Rzecznik Prawo Obywatelskich pisze do ministra Bodnara o problemie wynikającym z przepisów postępowania karnego. Chodzi o brak dostępu do akt swojej sprawy dla osoby zatrzymanej, którą zwolniono bez postawienia zarzutów.
Zostajesz zatrzymany przez policję lub prokuraturę, która podejrzewa Cię o popełnienie przestępstwa. Funkcjonariusze prowadzą śledztwo lub dochodzenie, jesteś poddawany przesłuchaniu. Ostatecznie jednak, zamiast usłyszeć zarzuty, zostajesz zwolniony do domu. Chciałbyś móc zajrzeć teraz w akta sprawy, by zobaczyć, o co cię podejrzewano i jakie czynności przeprowadzono przed zwolnieniem? Niestety, prawo na to nie zezwala. Brak jest jednak także przepisu, który by takiego dostępu zabraniał.

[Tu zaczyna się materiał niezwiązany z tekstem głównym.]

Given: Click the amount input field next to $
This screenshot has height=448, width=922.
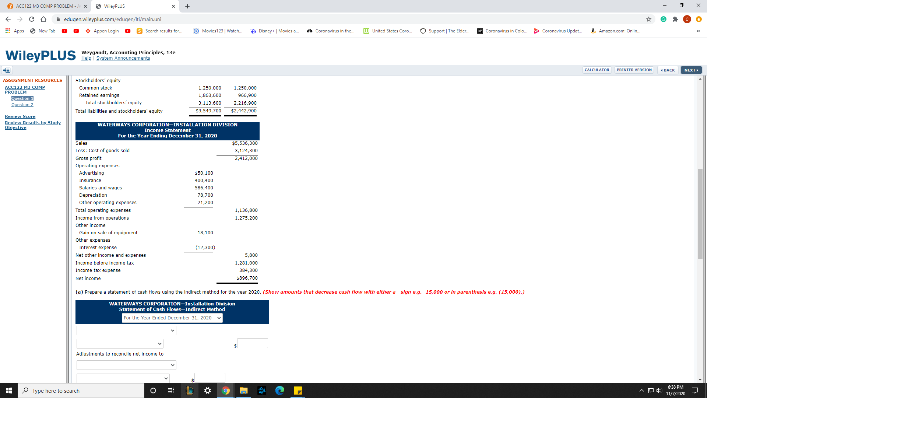Looking at the screenshot, I should pyautogui.click(x=253, y=343).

Jest to bardzo niejasna sytuacja, o której alarmuje Rzecznik Praw Obywatelskich. Mamy do czynienia z luką prawną — sytuacją, w której przepis wprawdzie nie zabrania dostępu do akt, ale brak jest przepisu wyraźnie na to zezwalającego. Tym samym, policja lub prokuratura może zasłaniać się brakiem takiego przepisu i nie przekazywać nam akt do wglądu. Z taką sytuacją spotkał się obywatel — zatrzymany i zwolniony następnego dnia — który zgłosił się do Rzecznika Praw Obywatelskich.
Zgodnie z art. 156 kodeksu postępowania karnego, stronom postępowania przygotowawczego udostępnia się akta sprawy i zezwala m.in. na wykonywanie ich odpisów. Problem w tym, że status strony w postępowaniu przygotowawczym przysługuje osobie, która usłyszała zarzuty. W opisywanej sytuacji nie można więc posługiwać się powyższym przepisem.
Konieczna jest, jak wskazuje RPO, zmiana prawna i wprowadzenie nowych przepisów.
— Należy wprowadzić podstawę prawną, umożliwiającą zatrzymanemu, niezależnie od dalszych losów postępowania, dostęp do akt sprawy w odpowiednim dla przesłanek zatrzymania zakresie w celu umożliwienia korzystania z pełni jego praw w toku weryfikacji zasadności i legalności zatrzymania. — pisze RPO Marcin Wiącek do ministra Adama Bodnara.
Brak przepisów, zezwalających takiej osobie na wgląd w akta, stanowi bowiem naruszenie szeregów gwarancji konstytucyjnych.